══ Material for this task ══

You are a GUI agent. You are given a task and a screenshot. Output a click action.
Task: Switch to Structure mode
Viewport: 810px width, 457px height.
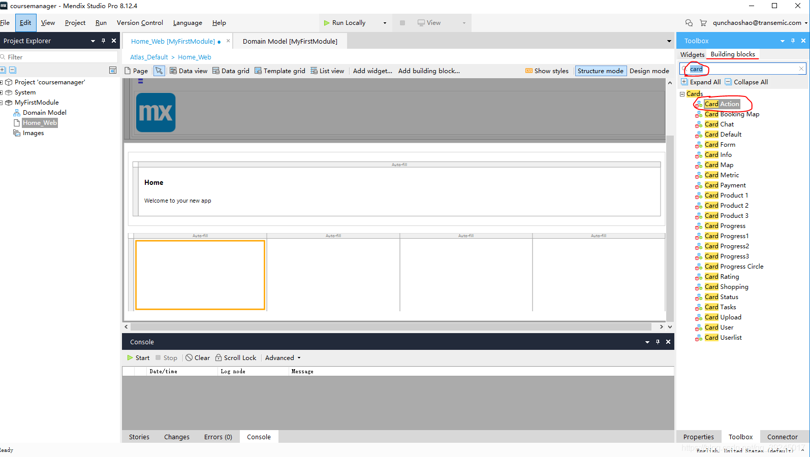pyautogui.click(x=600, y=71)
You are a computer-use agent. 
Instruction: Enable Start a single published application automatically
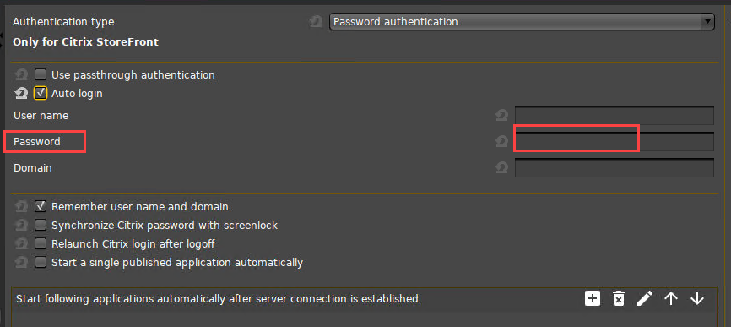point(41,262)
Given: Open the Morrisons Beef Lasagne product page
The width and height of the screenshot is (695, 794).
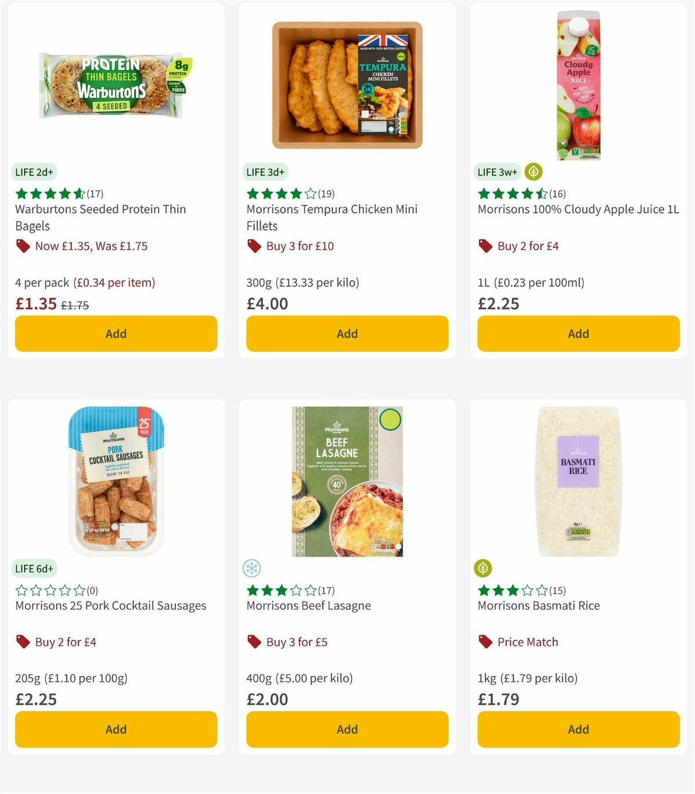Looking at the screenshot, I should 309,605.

═══
══ Material for this task ══

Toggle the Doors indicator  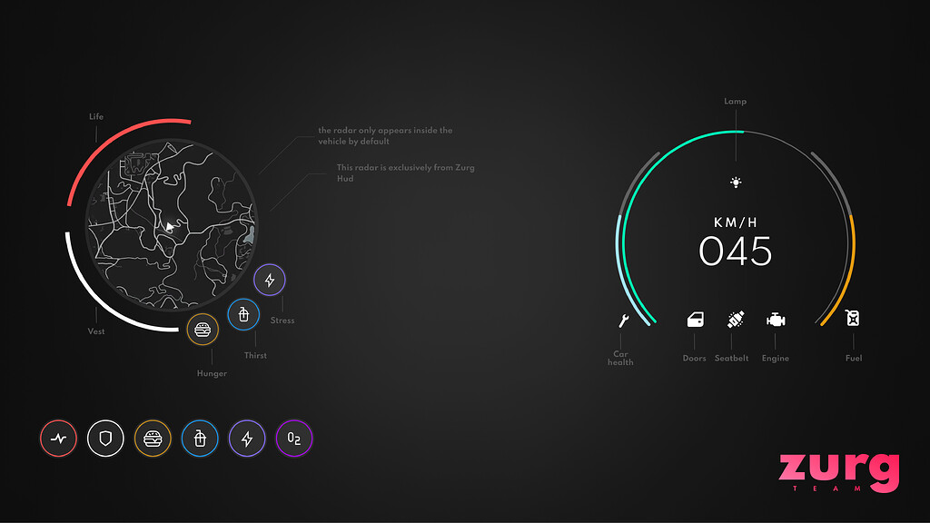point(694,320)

═══

#### Work instructions
Output the lines from the one containing "You are a GUI" through the one containing "Looking at the screenshot, I should 309,605." as a Markdown table with the columns Row and Line, one numbered row per line, skipping blank lines and leaving the pictures out.

#### Completed exercise
| Row | Line |
|---|---|
| 1 | You are a GUI agent. You are given a task and a screenshot. Output a click action. |
| 2 | Task: Switch to Structure mode |
| 3 | Viewport: 810px width, 457px height. |
| 4 | pyautogui.click(x=600, y=71) |
| 5 | You are a computer-use agent.  |
| 6 | Instruction: Enable Start a single published application automatically |
| 7 | point(41,262) |
| 8 | Given: Open the Morrisons Beef Lasagne product page |
| 9 | The width and height of the screenshot is (695, 794). |
| 10 | Looking at the screenshot, I should 309,605. |